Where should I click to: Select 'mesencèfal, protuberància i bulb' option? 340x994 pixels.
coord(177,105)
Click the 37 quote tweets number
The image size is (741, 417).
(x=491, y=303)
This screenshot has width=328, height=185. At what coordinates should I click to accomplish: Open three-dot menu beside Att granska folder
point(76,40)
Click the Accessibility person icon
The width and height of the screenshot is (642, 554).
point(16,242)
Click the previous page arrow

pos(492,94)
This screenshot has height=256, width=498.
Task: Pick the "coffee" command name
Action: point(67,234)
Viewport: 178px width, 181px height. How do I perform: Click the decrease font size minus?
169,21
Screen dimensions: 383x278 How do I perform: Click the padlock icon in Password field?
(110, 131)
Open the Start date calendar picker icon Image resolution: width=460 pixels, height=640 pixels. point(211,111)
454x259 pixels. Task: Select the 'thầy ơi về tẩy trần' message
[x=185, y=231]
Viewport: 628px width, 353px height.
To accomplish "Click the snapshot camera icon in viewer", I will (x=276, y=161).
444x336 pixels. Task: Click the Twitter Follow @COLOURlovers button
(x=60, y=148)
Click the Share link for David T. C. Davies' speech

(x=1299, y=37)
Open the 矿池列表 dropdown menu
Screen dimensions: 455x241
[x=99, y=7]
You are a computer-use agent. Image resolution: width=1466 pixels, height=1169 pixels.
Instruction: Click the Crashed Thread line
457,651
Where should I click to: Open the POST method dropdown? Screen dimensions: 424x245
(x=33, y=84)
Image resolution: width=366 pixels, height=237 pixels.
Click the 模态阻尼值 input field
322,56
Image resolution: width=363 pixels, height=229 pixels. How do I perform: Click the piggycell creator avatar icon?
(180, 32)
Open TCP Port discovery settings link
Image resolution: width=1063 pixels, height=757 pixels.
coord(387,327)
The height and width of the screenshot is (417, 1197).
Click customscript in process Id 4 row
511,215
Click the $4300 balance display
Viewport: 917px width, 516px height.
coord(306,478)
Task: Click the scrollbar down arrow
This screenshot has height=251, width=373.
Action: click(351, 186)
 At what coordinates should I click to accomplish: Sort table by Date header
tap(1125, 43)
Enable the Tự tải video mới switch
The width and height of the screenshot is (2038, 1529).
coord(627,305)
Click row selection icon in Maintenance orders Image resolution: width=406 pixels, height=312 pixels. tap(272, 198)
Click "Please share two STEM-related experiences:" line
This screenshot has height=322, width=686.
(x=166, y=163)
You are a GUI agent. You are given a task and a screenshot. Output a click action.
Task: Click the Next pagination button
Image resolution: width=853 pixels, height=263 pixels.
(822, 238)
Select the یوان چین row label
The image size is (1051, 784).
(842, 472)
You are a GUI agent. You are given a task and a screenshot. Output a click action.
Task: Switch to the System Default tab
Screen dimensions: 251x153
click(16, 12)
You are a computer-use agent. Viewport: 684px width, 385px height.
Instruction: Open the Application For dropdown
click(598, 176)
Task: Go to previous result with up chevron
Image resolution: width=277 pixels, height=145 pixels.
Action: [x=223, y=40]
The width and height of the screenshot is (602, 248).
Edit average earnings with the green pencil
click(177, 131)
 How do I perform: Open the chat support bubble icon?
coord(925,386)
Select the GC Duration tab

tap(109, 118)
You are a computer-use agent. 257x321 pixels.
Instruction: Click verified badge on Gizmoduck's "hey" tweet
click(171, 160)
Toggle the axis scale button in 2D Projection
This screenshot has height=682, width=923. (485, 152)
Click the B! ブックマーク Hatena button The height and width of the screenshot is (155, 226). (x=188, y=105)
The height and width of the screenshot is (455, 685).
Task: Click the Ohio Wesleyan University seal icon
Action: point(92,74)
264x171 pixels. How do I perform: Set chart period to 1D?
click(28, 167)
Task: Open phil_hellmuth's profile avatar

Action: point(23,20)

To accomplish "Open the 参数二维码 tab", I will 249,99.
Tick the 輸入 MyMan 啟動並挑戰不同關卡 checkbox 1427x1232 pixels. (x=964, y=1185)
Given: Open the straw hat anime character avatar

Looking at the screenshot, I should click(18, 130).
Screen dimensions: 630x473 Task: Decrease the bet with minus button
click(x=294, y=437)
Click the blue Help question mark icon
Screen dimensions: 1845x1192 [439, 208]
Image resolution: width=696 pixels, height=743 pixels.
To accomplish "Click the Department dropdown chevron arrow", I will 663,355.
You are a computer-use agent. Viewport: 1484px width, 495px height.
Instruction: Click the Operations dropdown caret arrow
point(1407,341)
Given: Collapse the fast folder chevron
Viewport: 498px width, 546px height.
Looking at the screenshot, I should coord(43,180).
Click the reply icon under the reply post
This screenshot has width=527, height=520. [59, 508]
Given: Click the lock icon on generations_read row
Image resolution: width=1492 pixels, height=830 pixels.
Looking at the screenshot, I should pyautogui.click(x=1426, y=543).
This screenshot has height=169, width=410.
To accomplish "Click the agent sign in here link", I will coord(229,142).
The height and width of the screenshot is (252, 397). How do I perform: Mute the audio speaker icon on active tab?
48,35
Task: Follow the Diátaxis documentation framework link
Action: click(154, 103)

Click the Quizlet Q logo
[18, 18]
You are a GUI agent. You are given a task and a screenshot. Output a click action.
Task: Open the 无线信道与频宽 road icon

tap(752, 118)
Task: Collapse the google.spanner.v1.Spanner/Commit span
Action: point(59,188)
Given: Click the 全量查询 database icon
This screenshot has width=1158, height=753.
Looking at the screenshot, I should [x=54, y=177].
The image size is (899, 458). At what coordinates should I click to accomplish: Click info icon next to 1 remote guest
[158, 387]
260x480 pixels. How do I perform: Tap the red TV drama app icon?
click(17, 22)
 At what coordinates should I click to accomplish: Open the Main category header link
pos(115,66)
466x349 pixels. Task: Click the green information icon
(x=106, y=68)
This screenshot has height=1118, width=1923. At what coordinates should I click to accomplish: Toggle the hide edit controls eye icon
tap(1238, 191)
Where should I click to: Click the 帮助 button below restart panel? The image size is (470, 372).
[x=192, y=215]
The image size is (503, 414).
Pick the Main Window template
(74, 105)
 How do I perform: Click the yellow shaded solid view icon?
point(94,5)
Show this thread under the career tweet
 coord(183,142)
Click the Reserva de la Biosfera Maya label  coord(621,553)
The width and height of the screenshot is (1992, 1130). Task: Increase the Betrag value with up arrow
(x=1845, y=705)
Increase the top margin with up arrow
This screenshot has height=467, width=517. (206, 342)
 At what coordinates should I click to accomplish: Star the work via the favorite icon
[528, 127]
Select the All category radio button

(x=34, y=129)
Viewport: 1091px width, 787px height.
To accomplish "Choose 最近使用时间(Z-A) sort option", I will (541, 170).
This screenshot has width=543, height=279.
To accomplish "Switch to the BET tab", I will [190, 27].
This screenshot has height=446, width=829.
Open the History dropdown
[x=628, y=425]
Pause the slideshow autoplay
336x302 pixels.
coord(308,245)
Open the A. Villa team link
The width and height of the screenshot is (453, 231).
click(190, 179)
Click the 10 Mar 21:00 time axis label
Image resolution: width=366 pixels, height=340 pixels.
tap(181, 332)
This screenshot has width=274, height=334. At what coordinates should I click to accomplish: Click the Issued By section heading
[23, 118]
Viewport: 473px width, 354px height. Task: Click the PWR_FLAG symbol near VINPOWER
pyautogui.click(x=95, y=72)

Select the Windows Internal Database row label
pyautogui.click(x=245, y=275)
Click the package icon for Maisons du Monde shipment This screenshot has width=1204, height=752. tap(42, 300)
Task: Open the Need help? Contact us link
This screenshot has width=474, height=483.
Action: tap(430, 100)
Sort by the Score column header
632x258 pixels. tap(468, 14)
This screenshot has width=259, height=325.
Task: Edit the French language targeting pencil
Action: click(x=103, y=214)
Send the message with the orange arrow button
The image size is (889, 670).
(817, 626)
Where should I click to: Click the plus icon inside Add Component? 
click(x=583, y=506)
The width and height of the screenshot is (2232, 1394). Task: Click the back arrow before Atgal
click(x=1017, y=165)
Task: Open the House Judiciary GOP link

**Your task**: Reproduce verbatim the part of the rows that opens with the line containing "Click the $4300 balance display" and closes with the line containing "click(177, 131)", including both of those lines.

**Written reply**:
Click the $4300 balance display
Viewport: 917px width, 516px height.
coord(306,478)
Task: Click the scrollbar down arrow
This screenshot has height=251, width=373.
Action: click(351, 186)
 At what coordinates should I click to accomplish: Sort table by Date header
tap(1125, 43)
Enable the Tự tải video mới switch
The width and height of the screenshot is (2038, 1529).
coord(627,305)
Click row selection icon in Maintenance orders Image resolution: width=406 pixels, height=312 pixels. tap(272, 198)
Click "Please share two STEM-related experiences:" line
This screenshot has height=322, width=686.
(x=166, y=163)
You are a GUI agent. You are given a task and a screenshot. Output a click action.
Task: Click the Next pagination button
Image resolution: width=853 pixels, height=263 pixels.
(822, 238)
Select the یوان چین row label
The image size is (1051, 784).
(842, 472)
You are a GUI agent. You are given a task and a screenshot. Output a click action.
Task: Switch to the System Default tab
Screen dimensions: 251x153
click(16, 12)
You are a computer-use agent. Viewport: 684px width, 385px height.
Instruction: Open the Application For dropdown
click(598, 176)
Task: Go to previous result with up chevron
Image resolution: width=277 pixels, height=145 pixels.
Action: [x=223, y=40]
The width and height of the screenshot is (602, 248).
Edit average earnings with the green pencil
click(177, 131)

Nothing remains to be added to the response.